*Element and text position data:*
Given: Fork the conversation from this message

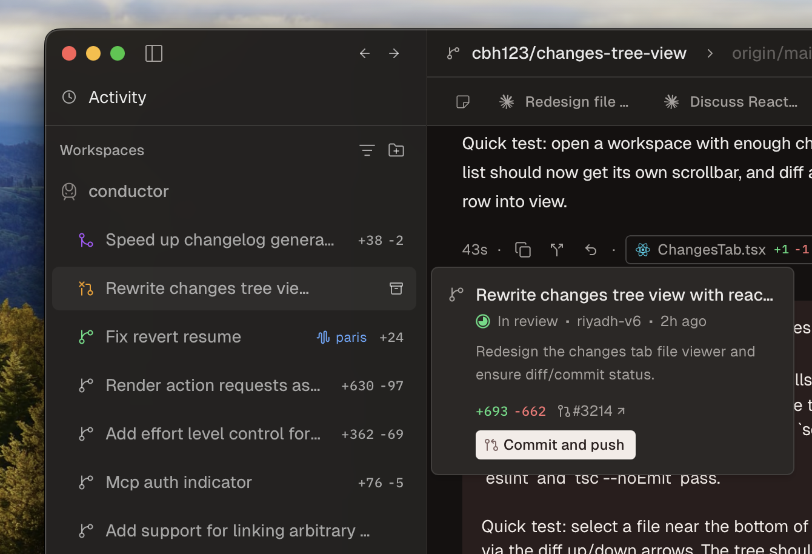Looking at the screenshot, I should click(x=557, y=250).
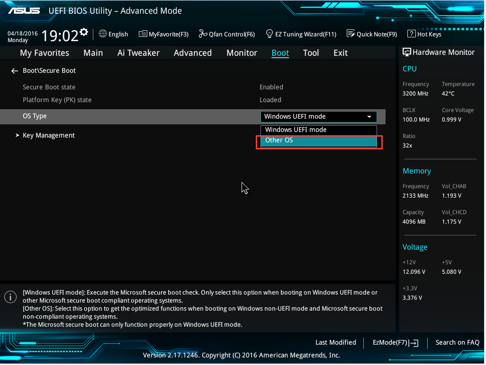Viewport: 486px width, 365px height.
Task: Open MyFavorite settings
Action: (x=163, y=34)
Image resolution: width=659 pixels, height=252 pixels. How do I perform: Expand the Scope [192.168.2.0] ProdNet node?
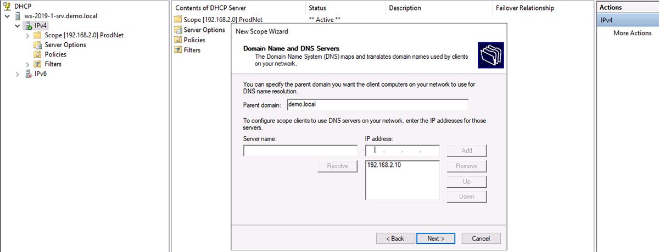click(27, 36)
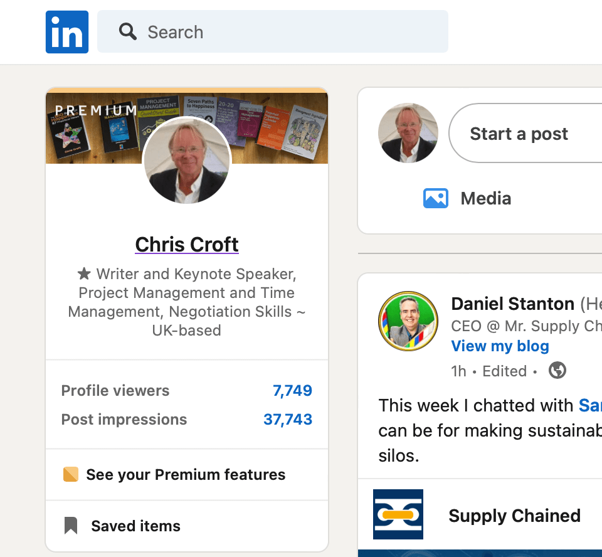Click the avatar beside Start a post

point(408,134)
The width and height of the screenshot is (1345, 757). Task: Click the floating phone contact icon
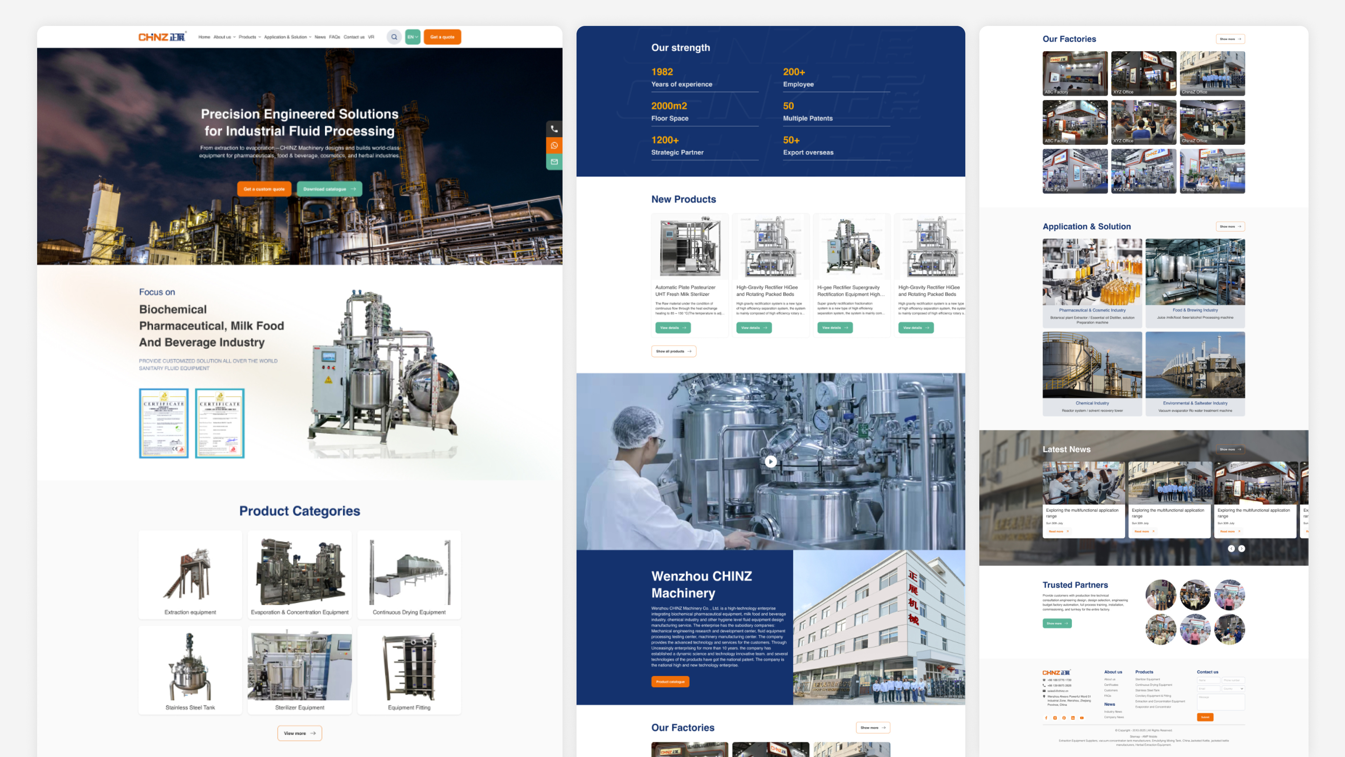pos(554,129)
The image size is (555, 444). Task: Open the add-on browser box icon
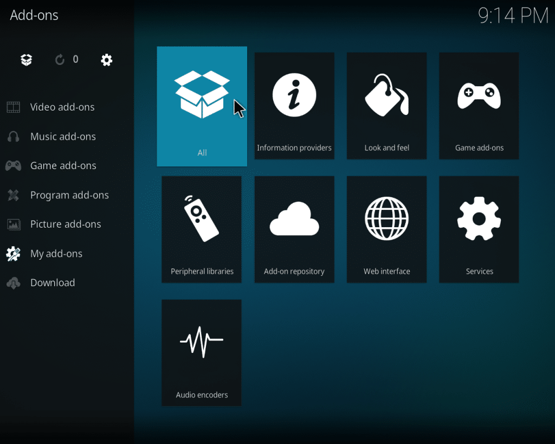26,60
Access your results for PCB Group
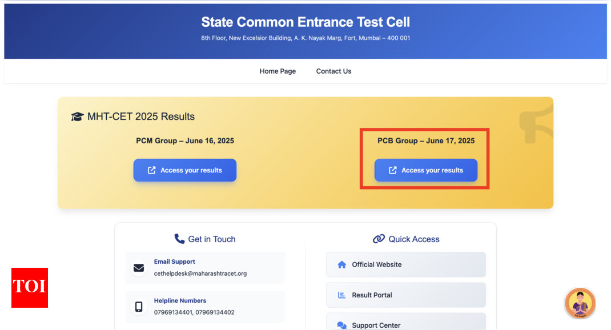This screenshot has width=611, height=330. (x=426, y=170)
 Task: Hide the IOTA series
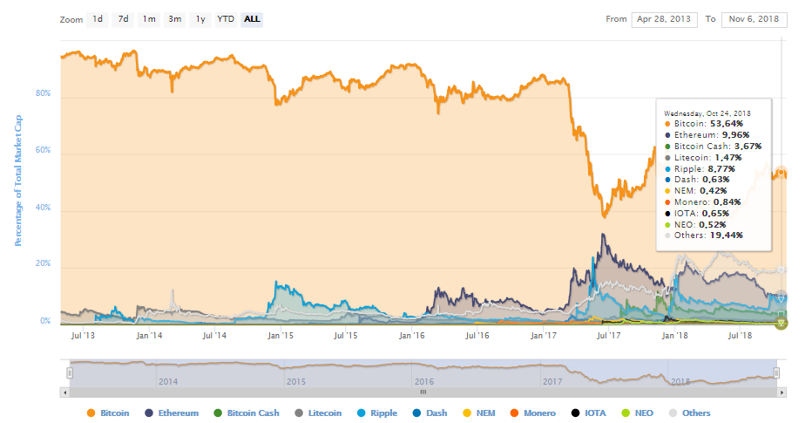coord(588,413)
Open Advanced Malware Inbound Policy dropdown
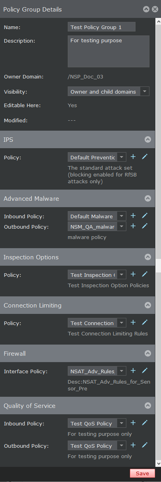The height and width of the screenshot is (482, 161). pyautogui.click(x=97, y=216)
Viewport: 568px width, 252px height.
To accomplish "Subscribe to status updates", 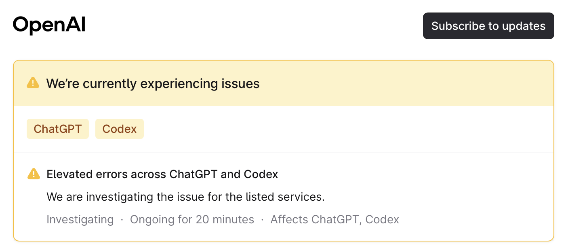I will [488, 26].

*WHAT IS BEING ASKED:* List every line of the items above that contains the string "Task", matching its upper and lower case exactly.

*RIGHT ANSWER:*
Task: Open MyFavorite settings
The width and height of the screenshot is (1345, 757). Task: Click the floating phone contact icon
The image size is (555, 444). Task: Open the add-on browser box icon
 Task: Hide the IOTA series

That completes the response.